I recently received a few emails from Shoshana Nacass, a writer for Help Around. If you are not familiar with Help Around, it's founders, Yishay Knobel and Shlomi Aflalo, developed an app to make it easy for people to rely on others so as "not to get stuck". I used the app for a few months before deciding that ultimately I would have very little need for it1.
But two of Shoshana's questions had me thinking a bit about how I plan for my diabetes management when travelling and inspired this blog post.
How are you?
I was wondering how you keep track of the pharmacies nearby, your prescriptions, your doctor appointments, when you have to order more supplies, etc.
How do you remember it all?
To be transparent with you, we're trying to find ways to make it easier to keep track of it all. Understanding how you're currently dealing with it would be very insightful. Feel free to send me pics of your to-do-list as well.

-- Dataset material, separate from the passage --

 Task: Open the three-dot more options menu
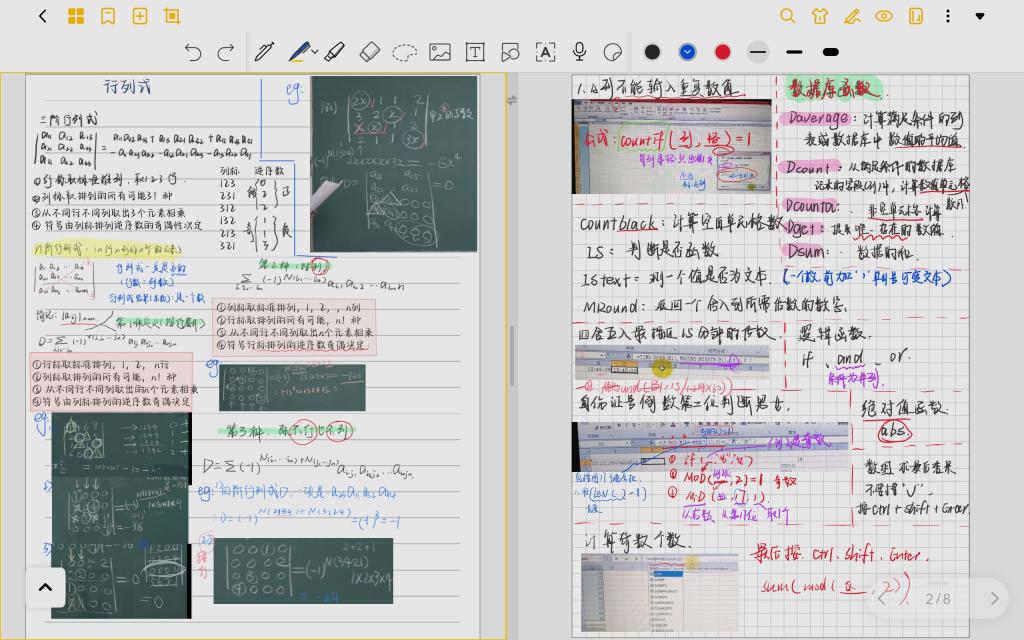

Thank you so much! ~ Shoshana Nacass
All my supplies are delivered mail order. I have only three prescriptions so keeping track isn’t an issue. Anyone with prescriptions so plentiful they can’t keep track of them has more health issues than I can relate to but I think a disciplined and planned approach reduces the likelihood of an emergency.
I use the calendar on my iPhone, iPad and Mac to keep track of appointments. I enter them immediately after they are booked. I set reminders to re-order supplies or I put the supplies on automatic renewal. When I visit with my endocrinologist or physician, I am always asked if I need prescription renewals. My teenage kids know how to use a calendar so I expect this isn’t a challenge for an adult.
And her followup question after my somewhat flippant answer.
Would you like to be able to see, wherever you are, the pharmacies nearby taking your insurance for example? Could that be a helpful feature on the app? Let me know! ~ Shoshana Nacass
It might be useful to see which pharmacies are nearby if I am travelling and somehow forgot or lost my diabetes supplies. Losing them on the plane, train etc. isn’t likely if I plan correctly. If I keep the supplies needed for the trip on hand (e.g. in carry-on luggage or backpack) then I won't be at risk that the airline misplaced my luggage with my backup supplies. Basically, it is best to spend the time preparing a travel kit.
Assuming a two-week trip, I would pack the following:
- 5 infusion sets
- infusion set insertion tool
- 100 test strips (two vials). I test 6 times a day.
- 100 lancets
- A box of alcohol swabs (100 counts)
- One vial of insulin or two insulin pens
- Needles for the insulin pen
- Two CGMS sensors (Dexcom)
- Prescription for all the above
I’m packing for a one week vacation next month so I’ve already made my list. In fact, this was the first list I made for my trip. If you use Wunderlist you can download the list. These supplies occupy very little space. They can easily fit inside one of those soft lunch boxes along with an ice pack for the insulin. This makes it easier to inspect when going through the security checkpoint at the airport and easy to pack inside carry-on luggage.
If I somehow lost or forgot my supplies, the only items that could be provided by a pharmacy would be the insulin, needles, lancets, and test strips. The last two are easy to find and buy at any USA pharmacy. However, based on my personal experience with a major USA national chain, insulin is not readily available and I would need a doctor's prescription for the insulin and needles.
I have personal experience with driving on a road trip only to realize I forgot to grab my insulin pen and need to have a doctor's prescription to give to an out-of-state pharmacy. After that singular experience, I now keep a smaller version of the travel kit in my car.
- Two day supply of lancets
- One vial of test strips
- One day supply of alcohol swabs
- One CGMS sensor
- One infusion set
Due to a lack of temperature control when parked, I don’t keep insulin in my car.
I have developed a habit of going through my checklist before the trip. This has helped me avoid many diabetes supplies emergencies. Plan, plan, and then plan.